Protesta in carcere a Montorio
Celle troppo strette per la quarta branda "Non si respira"

L'Arena, 3 Settembre 2005

I detenuti del carcere di Montorio sono in fibrillazione. Stanno protestando contro l'inserimento della quarta branda in cella. E la loro protesta è consistita nel non voler rientrare in cella dopo l'ora d'aria, una forma pacifica di protesta per richiamare l'attenzione sul sovraffollamento.
Eppure stando ai dati e ai parametri stabiliti da una super commissione ministeriale, a Montorio potrebbero starci 614 detenuti divisi nelle sezioni, tranne la terza dove vengono messi quelli in isolamento (pedofili, violentatori, collaboratori che stanno isolati rispetto agli altri detenuti).

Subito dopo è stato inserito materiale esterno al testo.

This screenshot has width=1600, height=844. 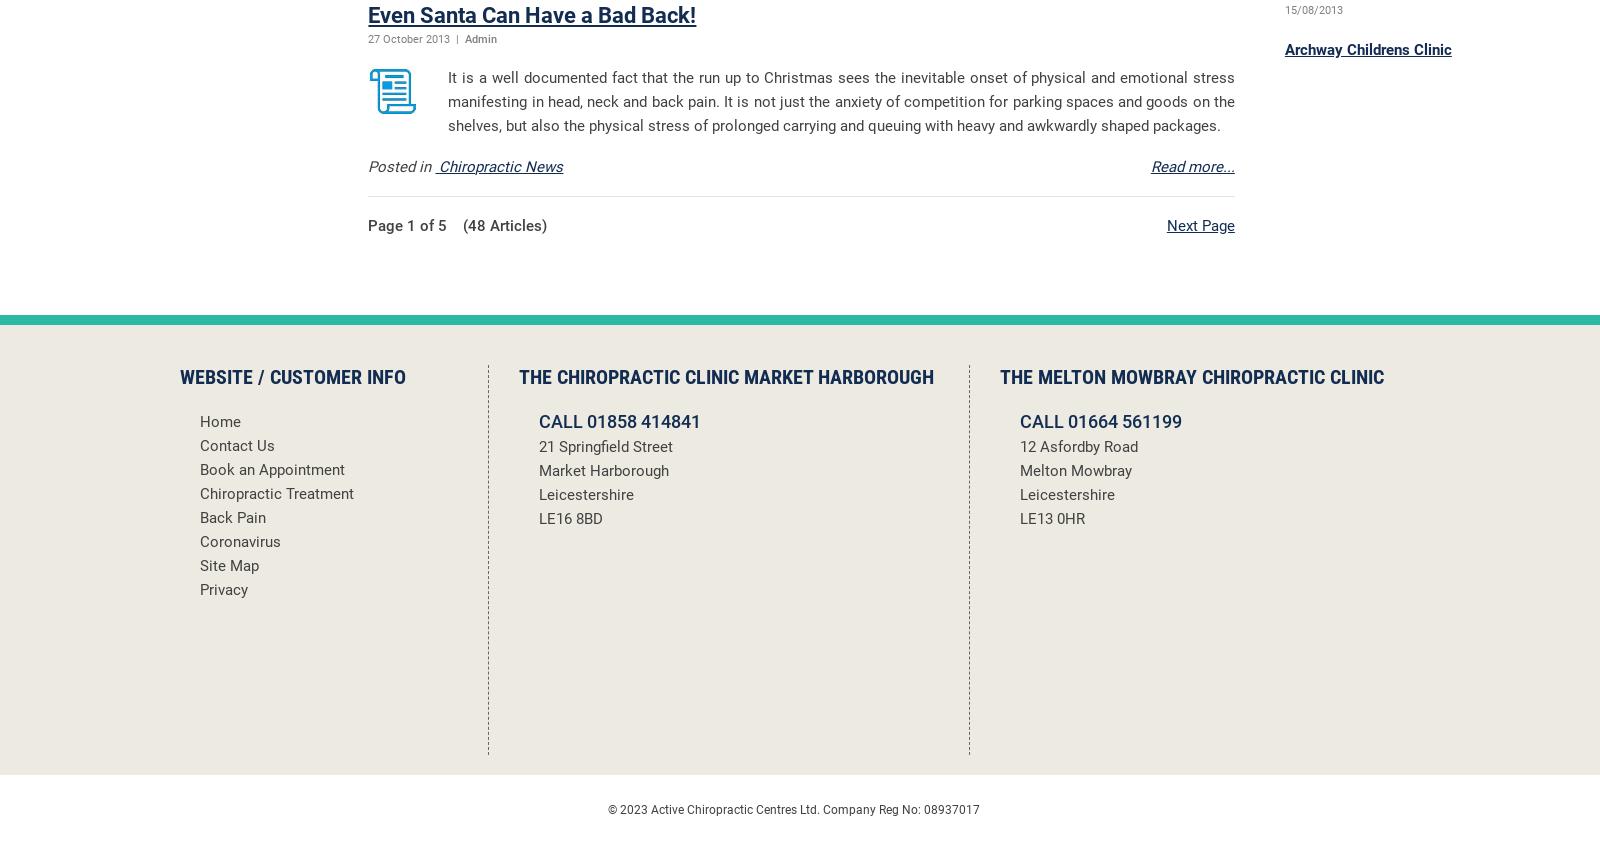 I want to click on 'Privacy', so click(x=224, y=589).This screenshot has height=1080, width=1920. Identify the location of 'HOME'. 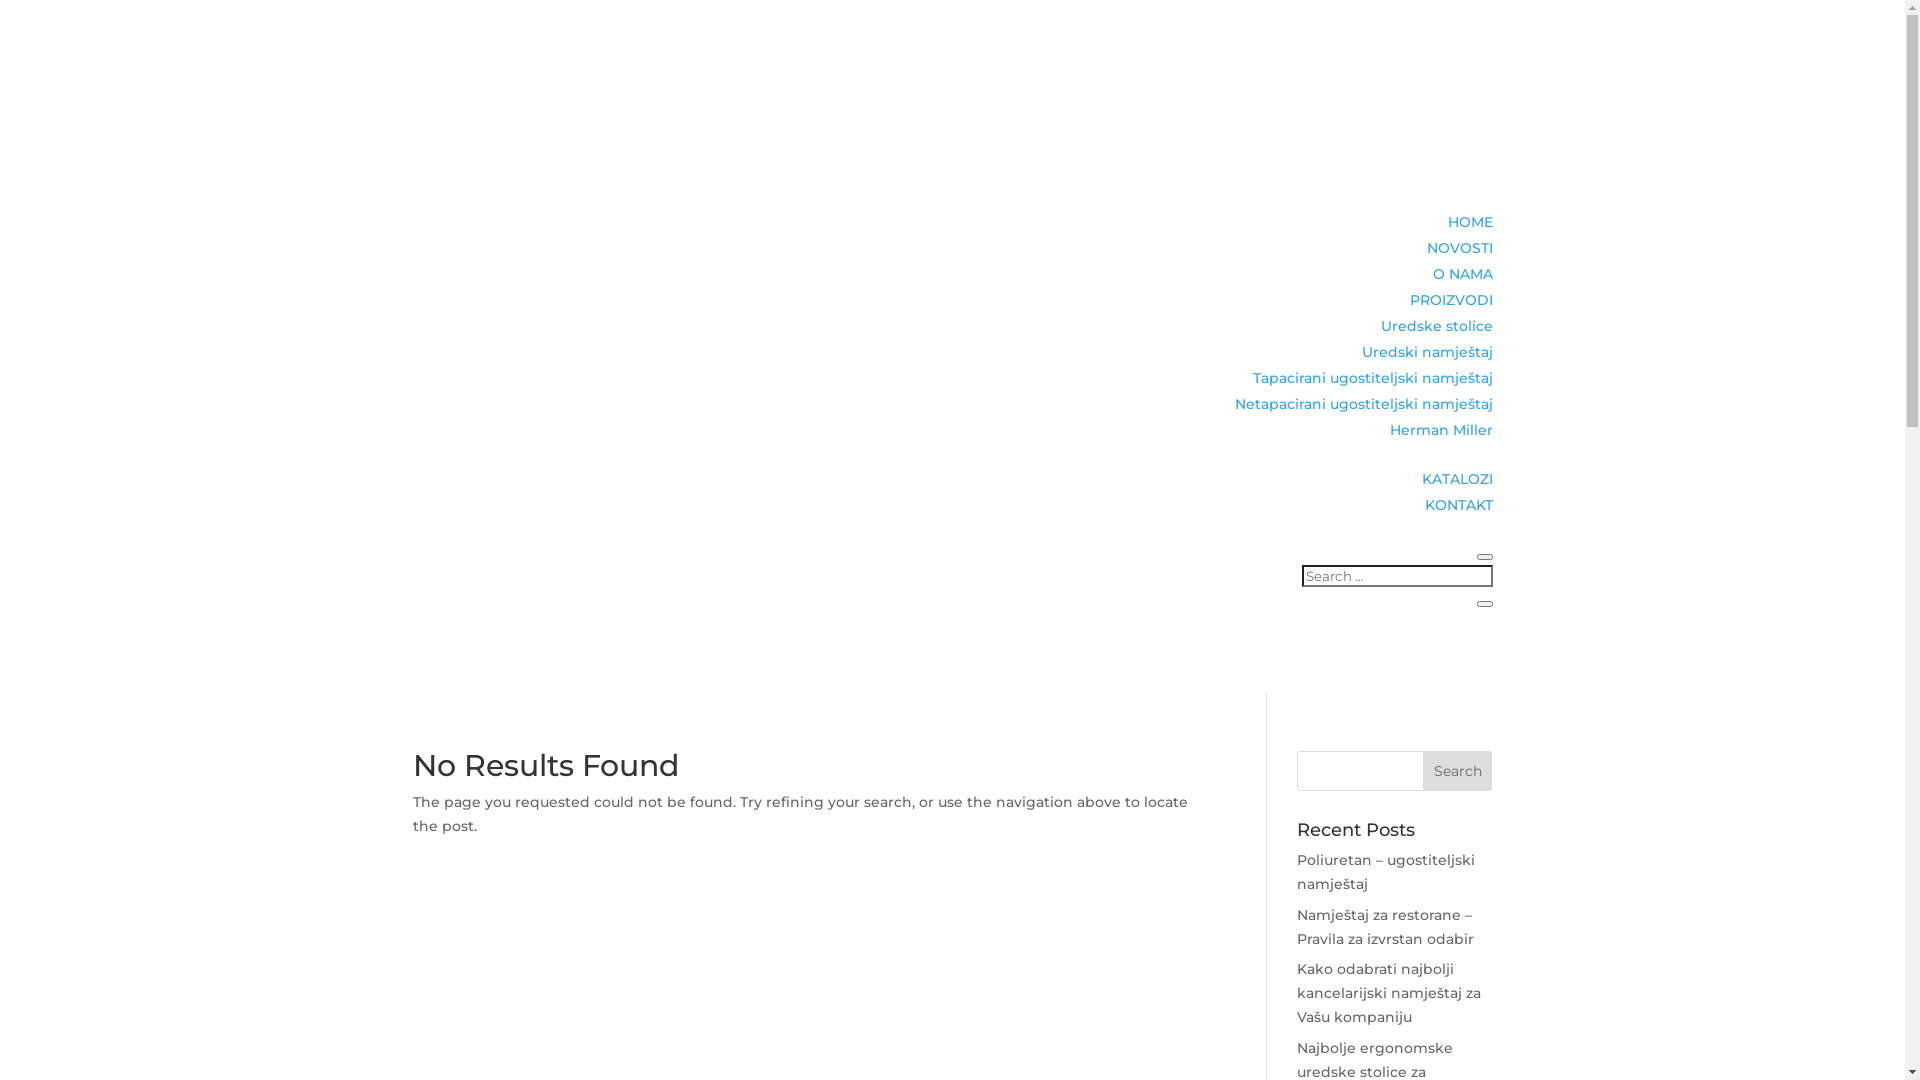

Ieri in carcere c'erano 606 detenuti anche se è vero che una settimana fa la situazione aveva iniziato a farsi pesante perché con l'inasprimento dei controlli agli immigrati, molti di loro sono stati arrestati per violazione della legge Bossi-Fini e dopo la convalida condannati ad alcuni mesi di carcere. Ma da qualche giorno non ci sono più stati ingressi.
I detenuti hanno chiesto al direttore della casa circondariale, ma anche al comando superiore di sorveglianza dell'istituto e al ministero della Giustizia una consulenza, un intervento da parte del distretto sanitario di zona e del dirigente sanitario interno affinché "determini significativamente e concretamente quante persone possono convivere in una cella". I reclusi chiedono inoltre che "sia informato il tribunale di sorveglianza e che si faccia carico delle problematiche di vivibilità all'interno della struttura".
In una nota diffusa i detenuti spiegano che lo stato di agitazione è dovuto al sovraffollamento, inoltre ribadiscono che a Montorio i detenuti passano fino a venti ore nelle celle "limitando nello spazio ristretto e nei metri cubi d'aria la loro vita. Spazi insufficienti per l'ossigenazione dell'organismo. E di conseguenza, la salute fisica e psichica ne risentono". (a.v.)